■ WRITTEN EXERCISE 1:
Answer these questions from the passage on failure and dedication below.
(a) What did the writer overcome in the hope that it would change things?
(b) For how many years has the task been beyond the writer's capacity?
(c) Over what period is the writer rededicating to the objective?

I am habituated to failure. I have ragged self- discipline and even when I believe in the task, I do not believe in my ability to fulfill. My brain is an instrument structured around the concept of immediate gratification, which means I am particularly weak at accomplishing anything requiring sustained effort. I thought when I overcame alcoholism and drug addiction that would change, but perhaps because of my mental illness it did not.

I am programmed for defeat. I have broken through the subconscious level often enough to have witnessed a destructive array of programs and metaprograms designed to internally undermine my efforts. From a tactical perspective this is the biggest impediment to change. I have to somehow induce a creative response at a level of sustained awareness to catch and deny the autooperation of these failure inducing mechanical programs.

As bleak and seemingly impossible as it seems, for my adult life has been nothing if not an excercise in futility, I do have a couple things in my favor. For one, and in spite of everything, I remain an optimist, a romantic. I may not believe in my abilities carried through, but I do fundamentally believe in myself. Otherwise I would already have given up. I think that at some point I will get this ship's course corrected, and when I do, the difficulty will be of sufficient degree to provide me with a far deeper understanding of my life's purpose, and how to integrate that with furthering the well-being of those around me, as I believe, for all of us, the two are inextricably related.

The other positive is a firm belief in an active involved Creator. Among other things this allows me to see life as a process of becoming. So all of yesterday's mistakes and failures serve to underscore tomorrow's understanding and realization.

I have a task before me that has been beyond my capacity to accomplish these past fifteen years in spite of voluminous efforts. It is a task which will fundamentally change myself and the way I look at the world. I need a miracle. Something along the line of what my higher power provided when I quit drinking. But I don't believe miracles occur in a passive state. Which brings us back to dedication. Over the next month I am rededicating myself to the objective, indeed I am looking at a hyperdedication where every single thing I do, and my intent is to be as active as I can, leads me to the greater goal. I believe the time has come...

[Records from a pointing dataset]
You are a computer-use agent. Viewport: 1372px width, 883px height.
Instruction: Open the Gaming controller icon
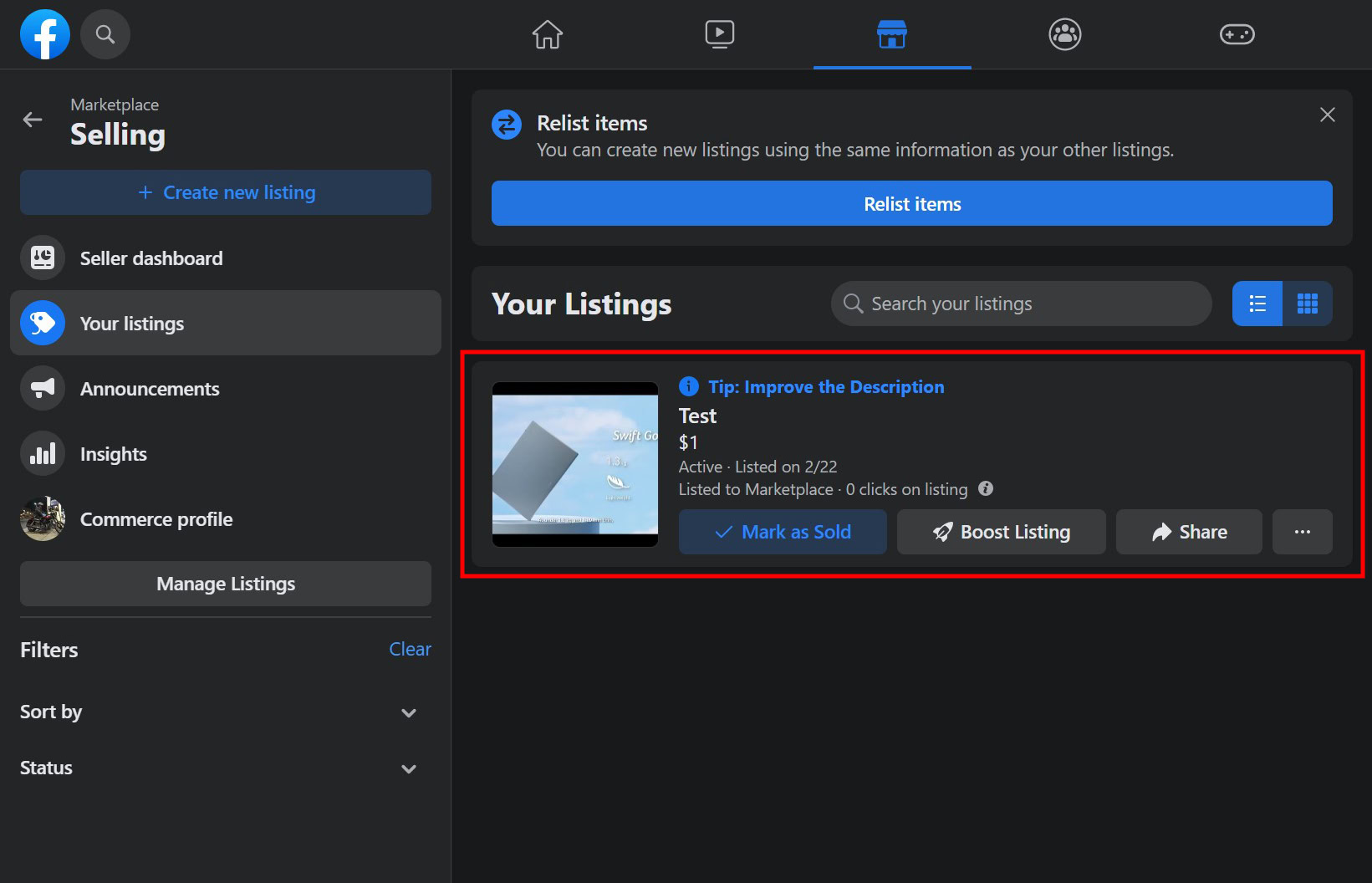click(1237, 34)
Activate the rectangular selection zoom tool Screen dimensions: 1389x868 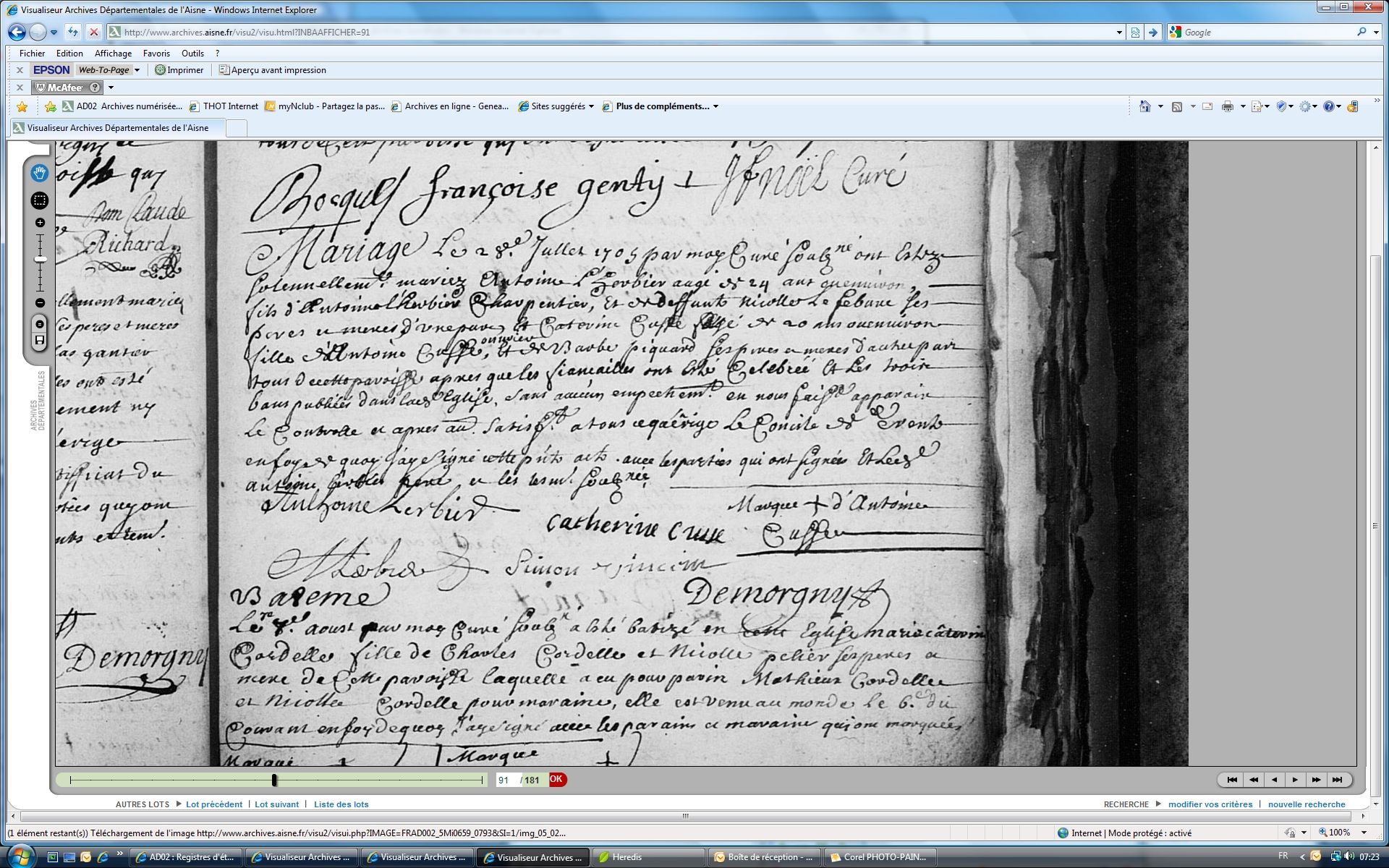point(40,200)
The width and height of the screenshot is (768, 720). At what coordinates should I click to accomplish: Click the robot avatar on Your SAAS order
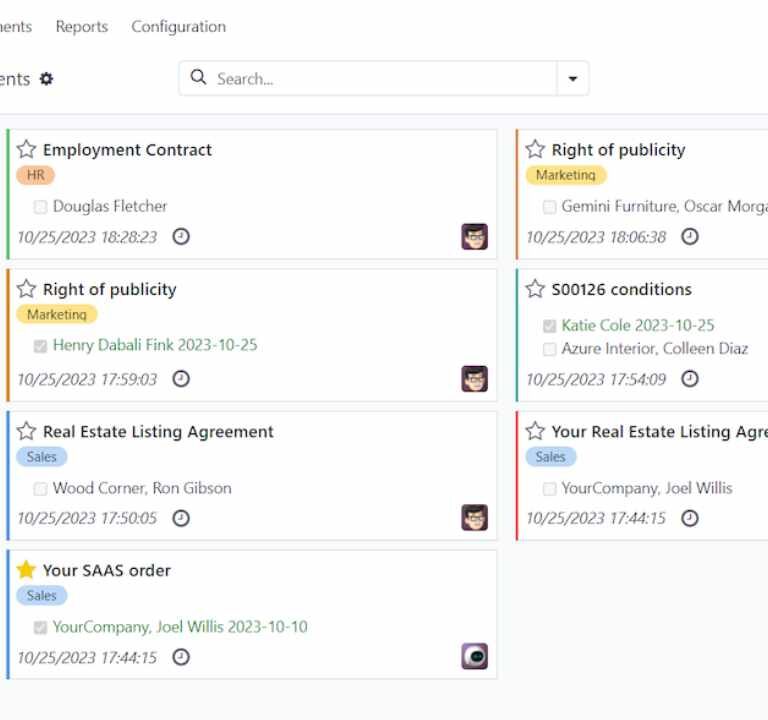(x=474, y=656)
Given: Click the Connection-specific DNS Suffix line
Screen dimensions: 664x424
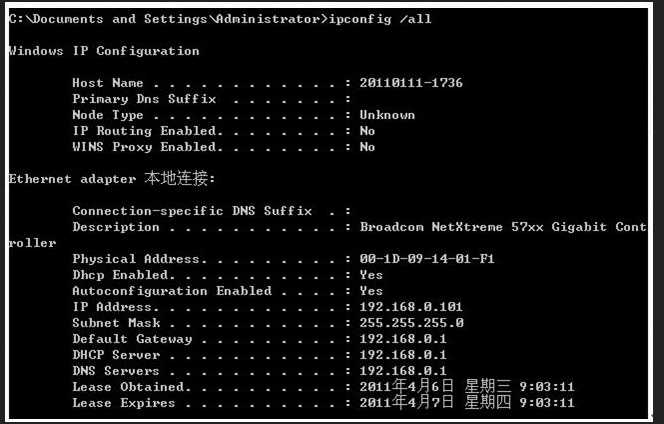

■ WRITTEN EXERCISE 2:
Please transcribe the part of the listing that opens with the line containing "Given: Click the" and closes at the end of the listing, leaving out the pictures.

■ TASK RESPONSE 1:
(a) Alcoholism and drug addiction.
(b) Fifteen years.
(c) The next month.

■ TASK RESPONSE 2:
Given: Click the Connection-specific DNS Suffix line
Screen dimensions: 664x424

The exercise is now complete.